Smoking should be banned in council housing, says public health expert
A public health official has called for a ban on smoking in new council houses to protect children from harmful second-hand smoke.
Professor John Middleton, president of the Faculty of Public Health, said adults smoking in the home damaged the development of children’s lungs and put babies at risk of cot death.
Under the proposals, tenants would be required to sign an agreement not to smoke in new local authority or housing association homes.
“Housing associations and councils are looking at smoke-free housing buildings. Where children are involved I think there is a real case for it,” Middleton told The Sunday Times.
“You wouldn’t evict a load of tenants for smoking. Where you have got new premises … you could have smoke-free agreements from the start.”
Deborah Arnott, chief executive of Ash, said the anti-smoking charity had a call last week from a woman whose granddaughter had cystic fibrosis and had never been able to visit because neighbours’ smoke from communal areas drifted into the grandmother’s home.
Arnott said people were often “frustrated by councils’ and social landlords’ failure to take action”.

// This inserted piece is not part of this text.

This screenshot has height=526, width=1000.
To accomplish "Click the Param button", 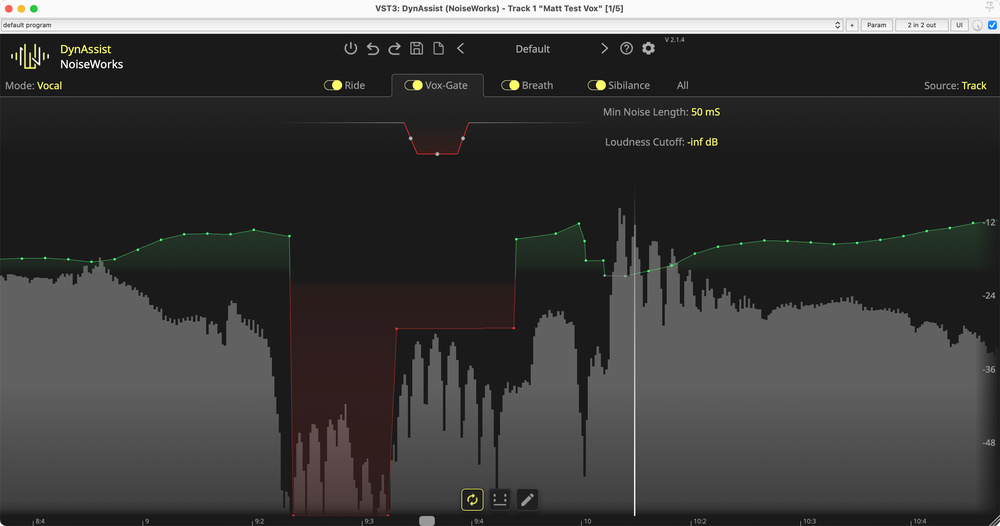I will pos(876,25).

Simon Clark, director of the pro-smoking campaign group Forest, said that a ban “would penalise unfairly those who can’t afford to buy their own homes”.

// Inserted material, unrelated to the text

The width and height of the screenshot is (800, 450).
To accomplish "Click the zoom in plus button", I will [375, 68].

Smoking in cars carrying children has been illegal since 2015 and homes are seen as the next front in the fight against second-hand smoke.
In the United States, the Obama administration passed a federal law which banned smoking in all public housing - the equivalent to UK social housing - in November last year.
The legislation, which will come into effect in August 2018, will affect more than million homes. In New York alone, which has the largest public housing agency in the country, 400,000 people will be bound by non-smoking agreements.